We did wonder whether we had ventured into an American farming Amish or Mennonite community when a group of women soberly dressed in dark 17th century garb sat in a candle lit room lined with planks of Scandinavian-style pale wood floor to ceiling, sewing cross stitch samplers, once beloved by the daughters of gentlefolk to demonstrate their skill at the womanly arts.
But no, the accents were mostly British throughout, although maybe there was one item of purposefully inauthentic apparel worn from the start by the trio and it was all a little too clean. Through a series of short scenes flashing by, with what sounded like a harpsichord in between, we peek into an enclosed world as lace and sampler stitching develops into a very personal form of quilting from, in the words of someone outside the realm of women's needlework, "within".
One woman (most of the characters remain unnamed, described as A,B, C, D, E,F in the script) appears to assume a modicum of control even if she is a newbie. Another, apparently, is her aunt. Amother newcomer turns out to be a widow. The sole man (and a non needle worker) appears to be a village elder and preacher in a Christian parish.
Yet despite an attempt to control communal vocabulary, anachronistic notes intrude and this little Eden of embroidery begins to entertain other plots and styles. An element of whodunnit and commercial exploitation enters the picture, as well as a more Oriental soundtrack.

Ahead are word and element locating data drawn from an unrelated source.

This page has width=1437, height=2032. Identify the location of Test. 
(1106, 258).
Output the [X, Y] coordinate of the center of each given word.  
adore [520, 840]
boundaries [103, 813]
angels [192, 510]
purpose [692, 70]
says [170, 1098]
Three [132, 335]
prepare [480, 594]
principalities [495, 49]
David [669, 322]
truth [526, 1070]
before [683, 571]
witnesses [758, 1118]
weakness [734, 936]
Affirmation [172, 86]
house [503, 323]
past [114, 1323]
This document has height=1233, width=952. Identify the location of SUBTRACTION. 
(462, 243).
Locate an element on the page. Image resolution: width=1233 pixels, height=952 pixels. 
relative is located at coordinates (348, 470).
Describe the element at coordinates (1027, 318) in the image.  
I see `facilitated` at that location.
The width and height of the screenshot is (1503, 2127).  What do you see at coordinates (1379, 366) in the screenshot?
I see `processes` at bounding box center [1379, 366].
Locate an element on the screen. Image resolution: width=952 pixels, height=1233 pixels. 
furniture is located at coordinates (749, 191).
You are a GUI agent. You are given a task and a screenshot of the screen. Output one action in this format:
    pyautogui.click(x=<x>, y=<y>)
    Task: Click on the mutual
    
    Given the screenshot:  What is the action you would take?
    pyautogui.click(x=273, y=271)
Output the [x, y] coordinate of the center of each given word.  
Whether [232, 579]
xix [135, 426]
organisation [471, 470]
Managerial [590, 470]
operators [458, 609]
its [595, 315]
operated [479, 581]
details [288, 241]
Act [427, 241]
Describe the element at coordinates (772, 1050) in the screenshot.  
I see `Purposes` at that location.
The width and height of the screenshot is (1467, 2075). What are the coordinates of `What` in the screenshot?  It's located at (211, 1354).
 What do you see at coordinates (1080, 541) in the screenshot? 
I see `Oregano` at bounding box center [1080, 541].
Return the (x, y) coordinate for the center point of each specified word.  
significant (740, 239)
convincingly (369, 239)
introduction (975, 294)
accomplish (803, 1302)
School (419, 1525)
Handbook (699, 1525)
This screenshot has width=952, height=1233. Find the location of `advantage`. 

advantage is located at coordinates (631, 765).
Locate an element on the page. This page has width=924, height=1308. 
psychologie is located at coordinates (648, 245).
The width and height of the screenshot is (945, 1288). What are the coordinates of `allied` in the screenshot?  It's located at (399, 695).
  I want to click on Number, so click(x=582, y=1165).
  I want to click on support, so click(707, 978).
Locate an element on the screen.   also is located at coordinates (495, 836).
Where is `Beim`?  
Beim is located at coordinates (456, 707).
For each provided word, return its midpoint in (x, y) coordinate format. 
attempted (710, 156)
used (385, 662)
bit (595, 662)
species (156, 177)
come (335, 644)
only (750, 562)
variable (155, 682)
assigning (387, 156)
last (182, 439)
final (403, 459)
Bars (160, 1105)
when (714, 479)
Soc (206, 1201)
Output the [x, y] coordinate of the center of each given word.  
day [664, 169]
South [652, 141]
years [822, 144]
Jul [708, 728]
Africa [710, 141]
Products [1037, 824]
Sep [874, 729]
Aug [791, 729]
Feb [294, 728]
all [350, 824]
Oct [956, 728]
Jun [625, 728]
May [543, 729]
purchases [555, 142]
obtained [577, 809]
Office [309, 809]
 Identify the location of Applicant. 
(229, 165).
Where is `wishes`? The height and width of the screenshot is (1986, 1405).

If this all sounds somewhat ideas-led, that's because it's how it comes across, despite director Stewart Laing's sharp direction injecting some neat variations of pace. Nor is this any reflection on the hard-working cast who are on one level deliberately - without wanting to give too much away - participating in a yoked together clumsy mash up fiction.
Fiona Glascott as the rookie protagonist in blonde braids brings a degree of misguided authoritarianism mixed with sincerity extracting humour from the mismatch. While Jane Hazlegrove, Sarah Niles, Alison O'Donnell, Nancy Crane and John MacKay surround her, conveying plausibly the efficiency of their human quilt.
But once the vocabulary is in place and the premise exposed, there seems little intellectual or dramatic development. There's an indication that 21st century work for an ambitious woman has been so neutered that there's a nostalgia for some aspects of a female division of labour. Yet notwithstanding a more ominous final scene where male concerns take over, the whole seems a self contained verbal bubble and therefore benign, without any jeopardy.
There's certainly a Renaissance sense of anachronism. However it veers finally from cryptic to expository and then again to the cryptic, so that we had to read the script to understand some of the gender exchange going on. And, dare one say it, it seemed rather too engrossed in an incestuously mechanical patchwork of literary, film and TV references.
Of course, the aim may be to show how human imagination, which should be flexible, can be confined to a rigid grid. Nevertheless it then struggles to find a dramatically viable form to make the issues needle the audience sufficiently. It's an amber light for a sampler of work which promises more than it finally delivers.